I do work in the evenings if I’m up against a deadline, and I’m often travelling at weekends, or doing events out of “office hours”, but as far as possible I try to treat it like any other job, with office hours, and a computer that I turn off at the end of the day.

Where do you write?

Unlike many writers, I can’t write in cafés or with other people around. I need privacy and – ideally – silence, although that can be hard to get!
When I started out I used to write in bed and on the sofa a lot, and I do still love writing in bed – there’s something about being warm and cosy and in a really safe space that allows my imagination to soar.
Unfortunately however, writing in bed is really bad for your back, and I ended up screwing mine up pretty badly. It took a sensible doctor to ask the right questions, make the connection, and tell me to buy a proper office chair, and take up pilates.
Since then I try only to write at my desk, in a proper office chair (nothing fancy – it’s from Ikea, but it’s adjustable in all the right places), with a proper screen, keyboard and mouse. I miss cosying up with my laptop – but my back doesn’t.
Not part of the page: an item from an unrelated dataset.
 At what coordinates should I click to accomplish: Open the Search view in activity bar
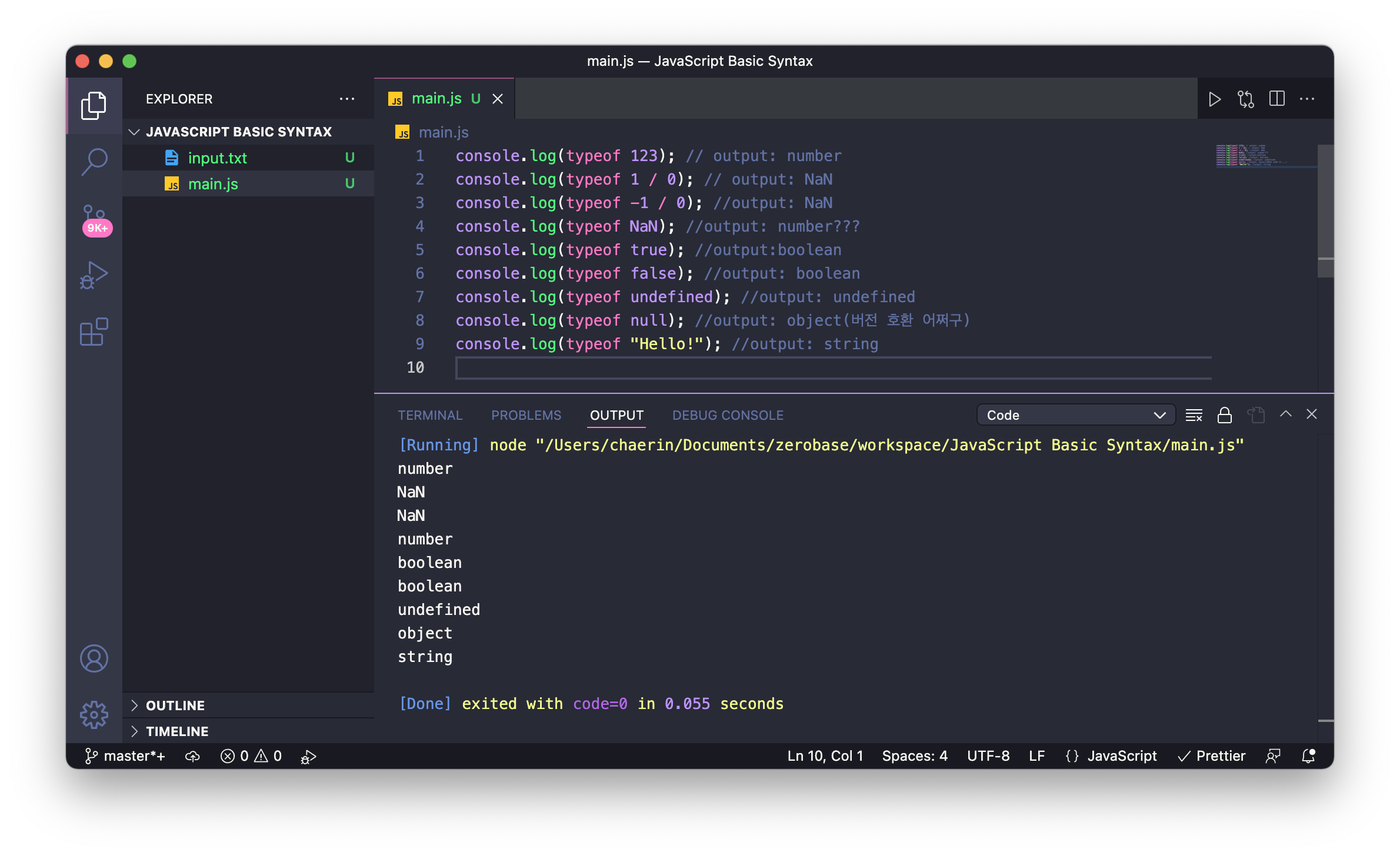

What advice do you have for aspiring writers?

Well, my first bit of advice would be – write. If you’re already writing, that sounds like it’s obvious and maybe even a bit snarky, but it’s not meant to be. I get people asking me for advice on how to write a novel all the time – and often when I ask a few questions, I find out that they haven’t even put a word down on paper. You need to write – to find out who you are as a writer, what excites you, what drives you, what you want to say. All that only comes from putting words down on paper. If writing a novel feels too hard, don’t start there. Write a short story. Or a letter from one of your characters to another. Or just let the voice inside your head talk for a bit.
If you’re already writing, and you’re looking for ways to up your game, the next step is to develop your self-editing skills. Joining a critique group is a really good way to do this – not so much for the critiques you will receive (which can be of very varying quality, not every book is for every reader, and not every writer is a good critic. Some will just try to turn you into a carbon copy of their own favourite style) but more because of the critiques you will learn to give.
There is nothing like reading other people’s work to sharpen your eye for what works and what doesn’t work. Often times you’ll be reading someone’s manuscript and you’ll see something they are doing glaringly wrong – and you’ll go home and discover it in your own manuscript. On the other hand, you’ll start to notice how other writers pull you in – the ways they make you want to turn the page, the tricks they use to engage you with their characters, to get you to start asking questions and wondering about outcomes. And you’ll realise that you could put those techniques to work in a different way.
There’s a lot of debate online about paying for critiques – and I do think there’s a place for that, if you are confident you’ve pushed your work as far as it can go, and that the person you’re dealing with is reputable and knowledgeable. But you can’t pay for someone to hold your hand every step of the way. You need to develop your own self editing skills.